# Optimization

## Introduction

Structure-promoting optimization and Optimization with constraints have and continue to play a key role in the development of seismic wavefield recovery as part of Acquisition, Processing, Compressive Imaging, Full-waveform inversion. At SLIM, we have made considerable efforts towards the development of several *scalable* (convex) optimization techniques culminating in an extensive body of work including

- early work on Sparse recovery by Gilles Hennenfent, Ewout van den Berg, Michael P. Friedlander, and Felix J. Herrmann, “New insights into one-norm solvers from the Pareto curve”, Geophysics, vol. 73, pp. A23-A26, 2008
- wavefield reconstruction via Matrix completion by Aleksandr Y. Aravkin, Rajiv Kumar, Hassan Mansour, Ben Recht, and Felix J. Herrmann, “Fast methods for denoising matrix completion formulations, with applications to robust seismic data interpolation”, SIAM Journal on Scientific Computing, vol. 36, pp. S237-S266, 2014
- Imaging with stochastic linearized Bregman by Emmanouil Daskalakis, Felix J. Herrmann, and Rachel Kuske, “Accelerating Sparse Recovery by Reducing Chatter”, SIAM Journal on Imaging Sciences, vol. 13, pp. 1211–1239, 2020
- Full-waveform inversion with constraints by Ernie Esser, Lluís Guasch, Tristan van Leeuwen, Aleksandr Y. Aravkin, and Felix J. Herrmann, “Total-variation regularization strategies in full-waveform inversion”, SIAM Journal on Imaging Sciences, vol. 11, pp. 376-406, 2018
- Projection on the intersection of multiple constraint sets by Bas Peters, Brendan R. Smithyman, and Felix J. Herrmann, “Projection methods and applications for seismic nonlinear inverse problems with multiple constraints”, Geophysics, vol. 84, pp. R251-R269, 2018.

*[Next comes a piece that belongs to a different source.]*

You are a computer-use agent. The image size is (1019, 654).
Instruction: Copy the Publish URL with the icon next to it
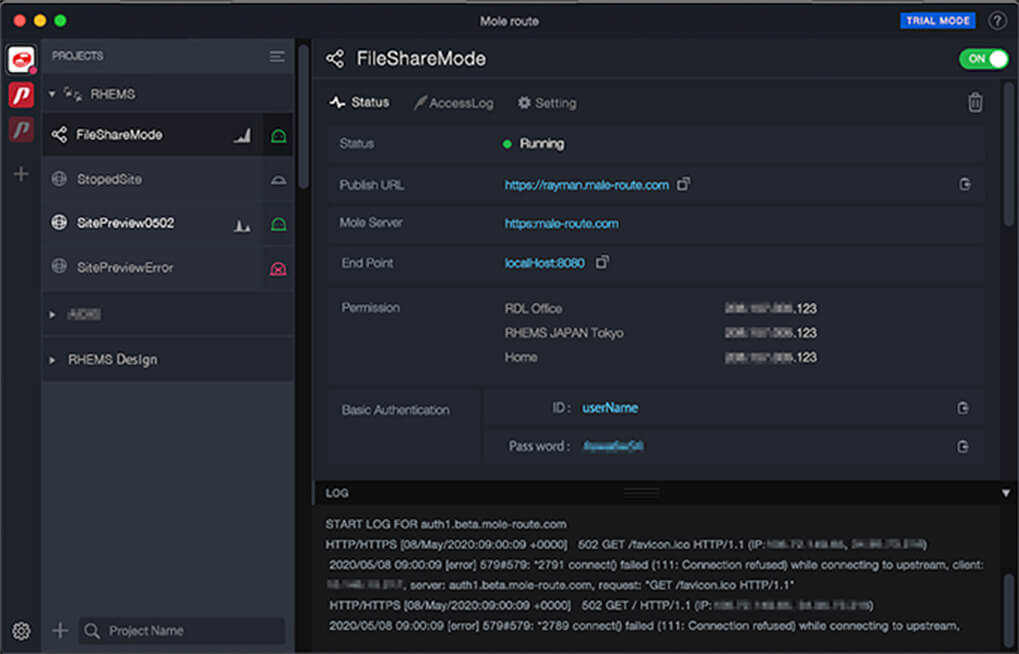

Below, we provide highlights.

## Structure-promoting optimization

During the early stages of oil and gas exploration and during monitoring of e.g. Geological Carbon Storage, Acquisition of seismic data is essential but expensive. Compressive Sensing (Candès et al., 2006) can be used to improve efficiency of this step. Throughout Compressive Sensing, seismic data is collected randomly along spatial coordinates to improve acquisition productivity and reduce costs (see e.g. randomized marine acquisition). While random sampling increases acquisition productivity (Mosher et al., 2014, A. Aravkin et al. (2014)), it shifts the burden from data Acquisition to data Processing (Chiu, 2019) because densely periodically sampled data are often required by subsequent data Processing steps such as multiple removal and Imaging. Among the different wavefield reconstruction approaches, low-rank matrix factorization (Kumar et al., 2015) represents a relatively simple and scalable approach, which utilizes *low-rank structure* exhibited by densely regularly sampled data organized in matrix form in the *midpoint-offset domain* by *monochromatic* frequency slices. As shown by Kumar (2017), fully sampled seismic lines are *low rank*—i.e, they can well be approximated while randomly subsampled seismic lines are **not** low rank. Juxtapose the decay of singular in Figure 1 between fully sampled and randomly sample 2D data from the Gulf. Wavefield reconstruction exploits this property, which extends to permuted *monochromatic* 3D seismic data organized in *non-canonical* form by lumping source/receiver coordinates together rather than combining the two source and receiver coordinates together (Da Silva and Herrmann, 2015).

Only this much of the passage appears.